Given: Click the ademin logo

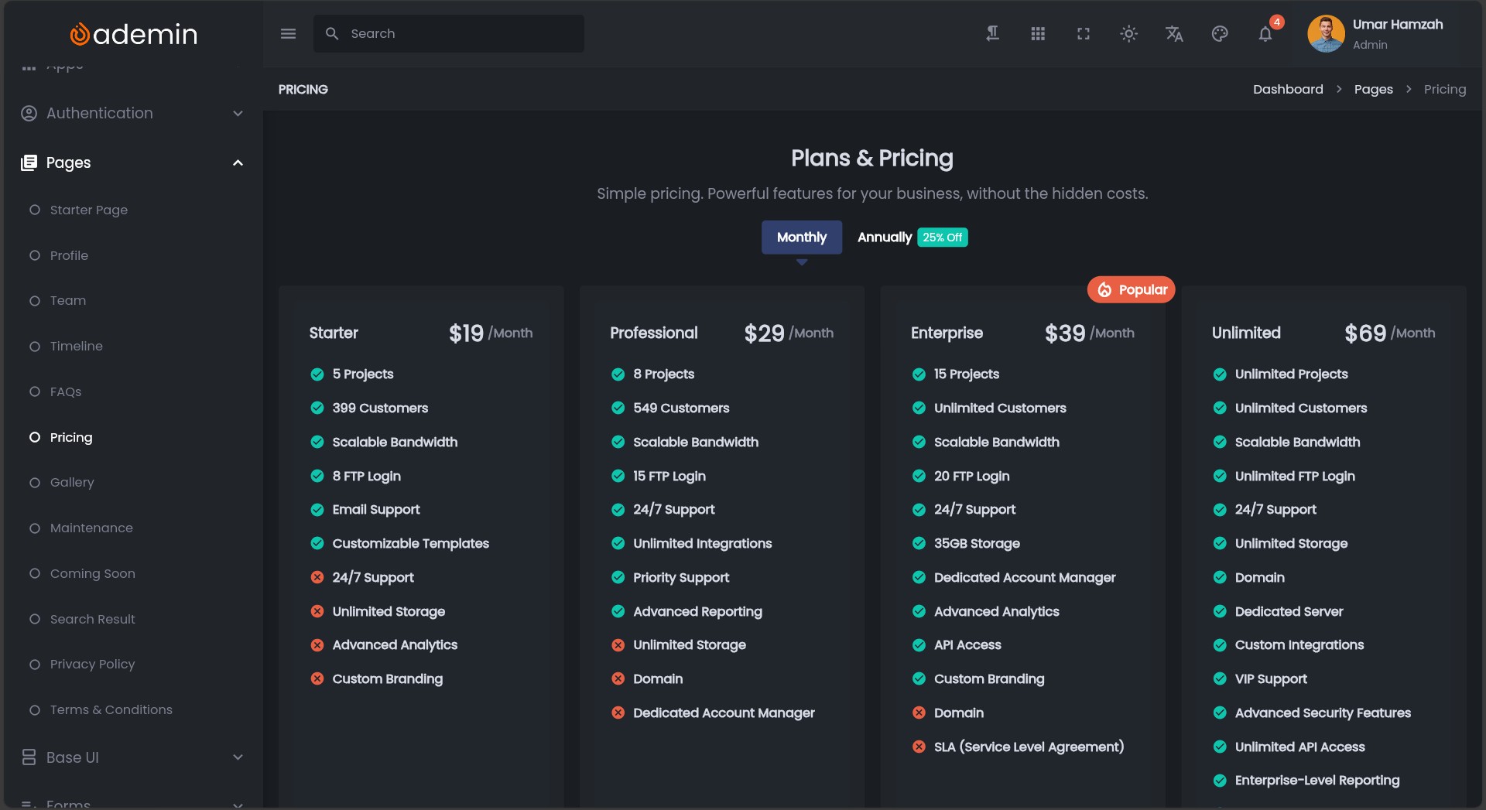Looking at the screenshot, I should pos(133,34).
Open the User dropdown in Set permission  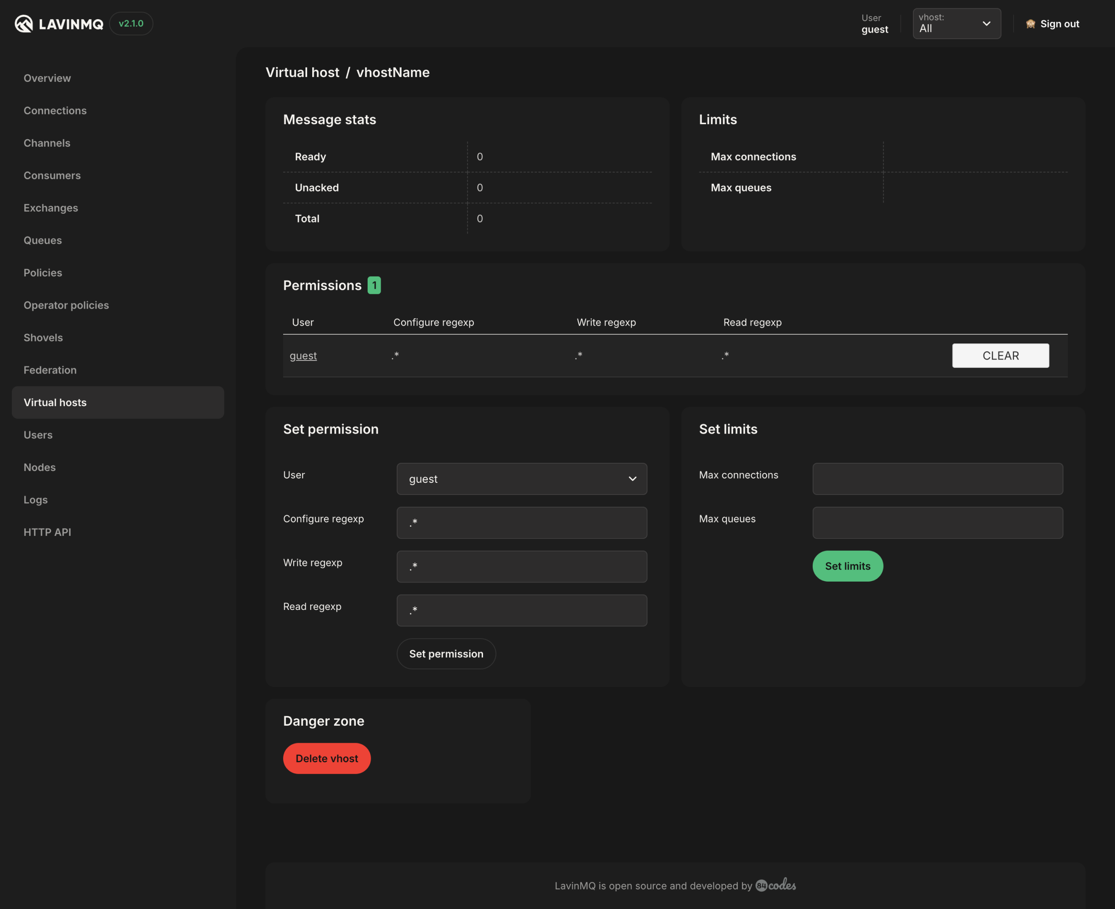pos(521,479)
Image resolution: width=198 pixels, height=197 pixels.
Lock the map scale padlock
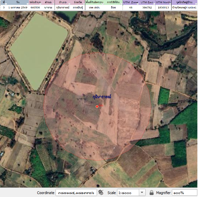coord(152,193)
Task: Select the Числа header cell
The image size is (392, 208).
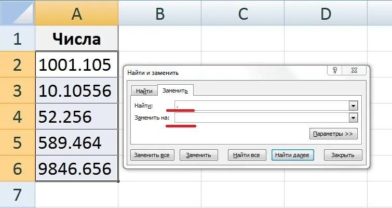Action: (76, 38)
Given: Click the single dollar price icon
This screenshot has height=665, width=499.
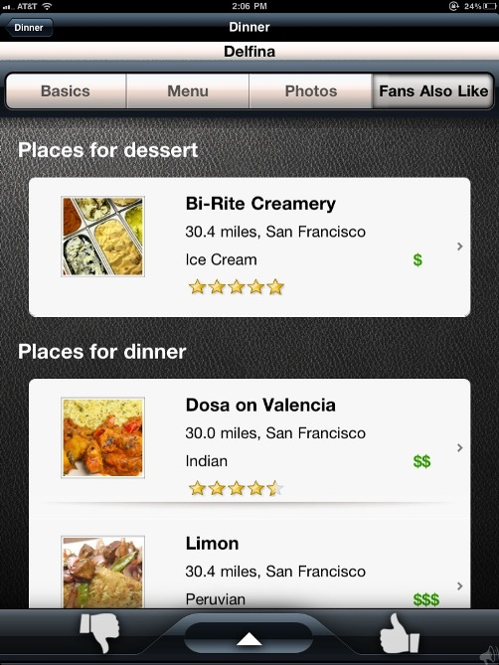Looking at the screenshot, I should 417,259.
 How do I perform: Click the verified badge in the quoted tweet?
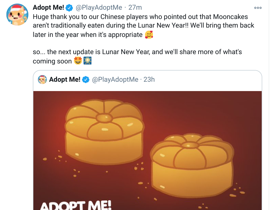[x=86, y=80]
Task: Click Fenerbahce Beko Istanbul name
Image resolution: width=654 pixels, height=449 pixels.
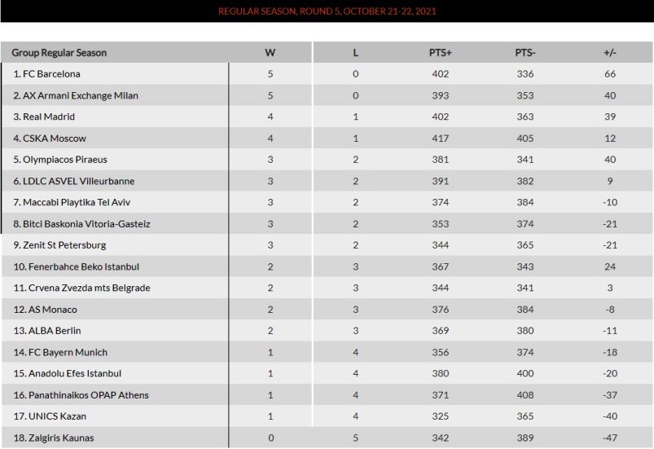Action: pos(83,266)
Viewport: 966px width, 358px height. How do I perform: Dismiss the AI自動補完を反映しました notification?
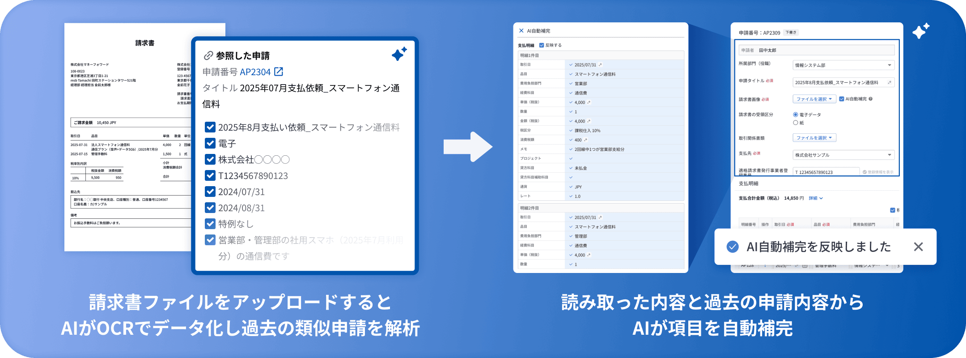pos(918,247)
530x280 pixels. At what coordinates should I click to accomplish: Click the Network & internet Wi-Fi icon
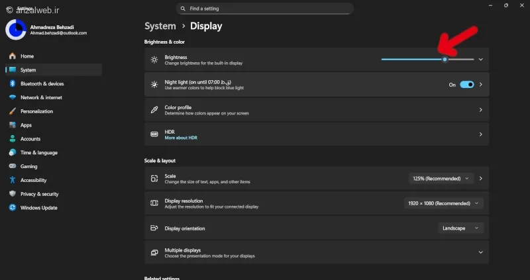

● **What to work on**:
Everything from the line with "Image resolution: width=198" through the end of the records is to be repeated exactly. The pictures are not.

● **Written solution**:
Image resolution: width=198 pixels, height=197 pixels.
Lock the map scale padlock
coord(152,193)
Task: Select the Числа header cell
The image size is (392, 208).
Action: (76, 38)
Given: Click the single dollar price icon
This screenshot has height=665, width=499.
Looking at the screenshot, I should 417,259.
 How do I perform: Click the verified badge in the quoted tweet?
[x=86, y=80]
Task: Click Fenerbahce Beko Istanbul name
Image resolution: width=654 pixels, height=449 pixels.
Action: pos(83,266)
Viewport: 966px width, 358px height. How do I perform: Dismiss the AI自動補完を反映しました notification?
pos(918,247)
530x280 pixels. At what coordinates should I click to accomplish: Click the Network & internet Wi-Fi icon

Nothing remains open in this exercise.